# 2WW - Craving Savoury things??



## Megan10 (Jul 16, 2004)

Now this is a wierd one but I just thought I would see if anyone else has experienced the same? 
I an a few days into the 2WW after IVF and have started really craving savoury things especially marmite and cheese. I usually have a really sweet tooth and would chose chocolate over anything savoury as a treat but now its of no interest at all!!

Its obviuosly way too early for any pregnancy related cravings so I just wondered what could be causing it?
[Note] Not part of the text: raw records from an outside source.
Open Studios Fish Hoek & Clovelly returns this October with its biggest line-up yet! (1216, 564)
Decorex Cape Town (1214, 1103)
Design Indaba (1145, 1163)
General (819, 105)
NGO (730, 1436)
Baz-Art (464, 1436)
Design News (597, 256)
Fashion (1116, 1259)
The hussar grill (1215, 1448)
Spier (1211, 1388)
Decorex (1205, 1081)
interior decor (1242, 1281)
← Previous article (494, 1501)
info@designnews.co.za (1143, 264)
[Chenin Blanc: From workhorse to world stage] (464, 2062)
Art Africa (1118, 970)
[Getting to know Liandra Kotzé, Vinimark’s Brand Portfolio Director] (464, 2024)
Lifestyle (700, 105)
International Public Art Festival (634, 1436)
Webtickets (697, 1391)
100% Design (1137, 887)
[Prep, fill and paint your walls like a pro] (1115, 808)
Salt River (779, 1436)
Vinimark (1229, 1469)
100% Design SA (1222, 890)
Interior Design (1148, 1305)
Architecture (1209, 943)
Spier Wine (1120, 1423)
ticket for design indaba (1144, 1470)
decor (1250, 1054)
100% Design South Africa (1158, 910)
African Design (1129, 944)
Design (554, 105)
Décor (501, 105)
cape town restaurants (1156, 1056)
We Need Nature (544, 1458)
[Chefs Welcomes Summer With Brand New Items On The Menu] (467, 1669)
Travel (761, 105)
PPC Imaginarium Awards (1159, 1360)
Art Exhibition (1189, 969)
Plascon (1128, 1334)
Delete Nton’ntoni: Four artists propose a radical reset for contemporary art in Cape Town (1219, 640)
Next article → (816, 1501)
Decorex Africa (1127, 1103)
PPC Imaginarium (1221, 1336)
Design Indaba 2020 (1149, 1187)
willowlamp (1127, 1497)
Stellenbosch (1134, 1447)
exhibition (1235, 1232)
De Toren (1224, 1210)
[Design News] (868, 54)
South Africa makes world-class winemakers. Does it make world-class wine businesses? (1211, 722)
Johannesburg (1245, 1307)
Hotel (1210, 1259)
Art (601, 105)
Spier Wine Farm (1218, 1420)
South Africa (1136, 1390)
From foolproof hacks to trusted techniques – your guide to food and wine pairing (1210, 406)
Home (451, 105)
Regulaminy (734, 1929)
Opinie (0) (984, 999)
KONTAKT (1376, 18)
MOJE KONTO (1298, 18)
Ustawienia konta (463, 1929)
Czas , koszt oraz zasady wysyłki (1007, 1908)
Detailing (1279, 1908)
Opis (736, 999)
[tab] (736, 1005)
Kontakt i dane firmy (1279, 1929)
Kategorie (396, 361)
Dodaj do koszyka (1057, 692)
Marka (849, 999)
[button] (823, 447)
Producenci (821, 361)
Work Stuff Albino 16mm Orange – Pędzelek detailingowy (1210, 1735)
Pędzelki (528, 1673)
Anyone else had the same?

Off to munch on marmite toast.
Love MeganXXXX


----------



## fitou (Jan 7, 2005)

I experienced similar - chocolate became a no no, but as for crisps...  I don't know why it happened it just did.  Mind you I also had a thing for kiddies sweets as well - the fruitier the better!  

Fitouxx


----------



## Alison Jane (Apr 3, 2003)

I experience the same on both my 2ww and got positives - so could be a good sign.  The very first thing I craved was Bovril and Marmite - I even woke up in the middle of the night desperate for a cup of hot bovril!

Hope this is a good sign for you - good luck!

Alison xx


----------



## lou be (Aug 12, 2004)

I had this too and got a BFP so hope it is a good sign for you!!

Marmite, cheese and salt and vinegar crisps I could not get enough of!!

Good luck!


----------



## shelly1 (Nov 19, 2004)

HI,
I had exactly the same. i have a really sweet tooth but in the first 3 months craved massive amounts of any savoury foods. I had a huge appetite in the first few months but went off sweet things.
Good luck
Love
Shelly


----------



## noodles (Sep 4, 2004)

yum! - i like cheese spread and salt and vinegar crisp sandwiches at the moment!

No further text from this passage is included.